English Mechanics 101: What Are Writing Mechanics? (Definition and Examples)

By Carly Forsaith, updated on July 26, 2023

If you want to learn more about English mechanics, this is the article for you. You'll learn what the main aspects of mechanics are, how to use them in your writing, and why you should.

In short:

  • English Mechanics are the rules that govern written language. They tell you how to write in a way that is coherent and standardized.

This article is part of our free online Grammar Book.

The Main Parts of English Mechanics

English mechanics provide a way to standardize writing so that you may get your message across effectively. They're the rules you look to when you're unsure which punctuation to use or whether to capitalize a word, to mention just a couple of examples.
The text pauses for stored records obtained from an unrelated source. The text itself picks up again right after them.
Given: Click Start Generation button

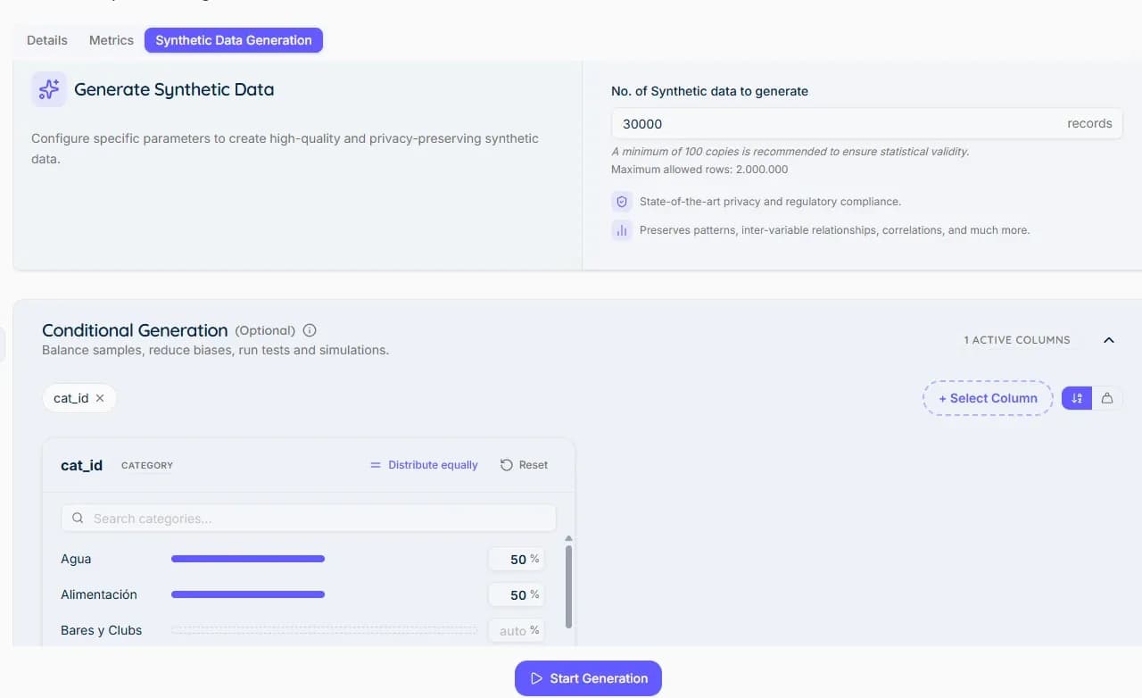Looking at the screenshot, I should (588, 678).
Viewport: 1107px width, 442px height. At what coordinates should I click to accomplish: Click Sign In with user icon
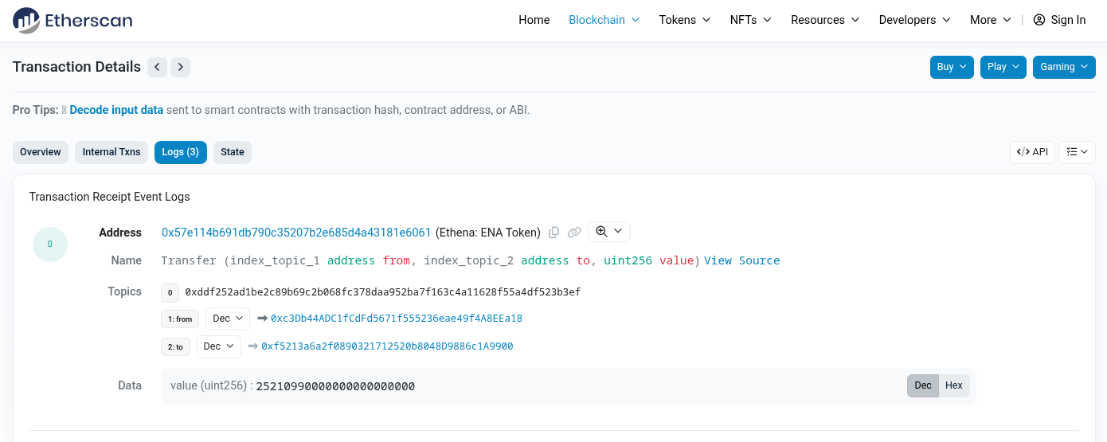(x=1059, y=20)
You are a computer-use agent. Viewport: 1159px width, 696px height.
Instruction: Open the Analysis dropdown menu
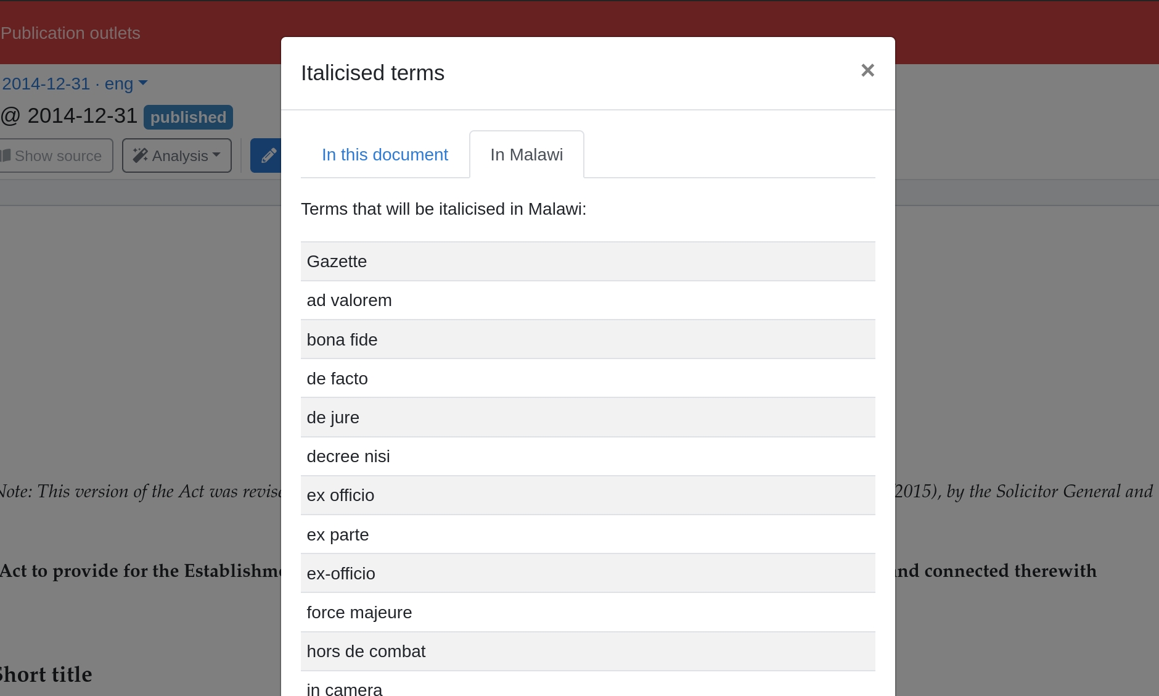tap(177, 155)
In other words, they cover the technical aspects of writing in English. It's like when you have a car. You may know how to drive it, but there are mechanics involved, too, if you want to keep your vehicle on the road. Do your tires meet the legal requirements? Do you have the right level of oil? How should you position your seat? These mechanical aspects ensure you can drive your car safely and according to legal standards.

  • Knowing about English mechanics accomplishes the same thing: it ensures your writing meets the standard rules.

So why should you care about English mechanics? Well, I think it's safe to say that when you write, you want to be understood by your readers, right? You don't want to be misunderstood, do you? That's what understanding mechanics will help you to do. It ensures you express yourself with accuracy.

The four main aspects of English mechanics include:

  • Word order
  • Capitalization
  • Spelling
  • Punctuation

Let's take a look at these one by one.

Word Order

Word order, also known as sentence patterns, tells us which order we should place the words in our sentence. You can't just place words wherever you like, as this affects the sentence's meaning. In order to communicate effectively, you must know that certain parts of speech must be placed in specific parts of the sentence.

The most basic sentence pattern is:

[Subject] + [Verb]

That could look like this:

I am sleeping. 

You might want to add other parts of speech to make your sentence more complex. There are sentence patterns for these cases, too. For instance, if you want to add an adjective, you should remember to always place it before the subject. And objects come after the subject and verb.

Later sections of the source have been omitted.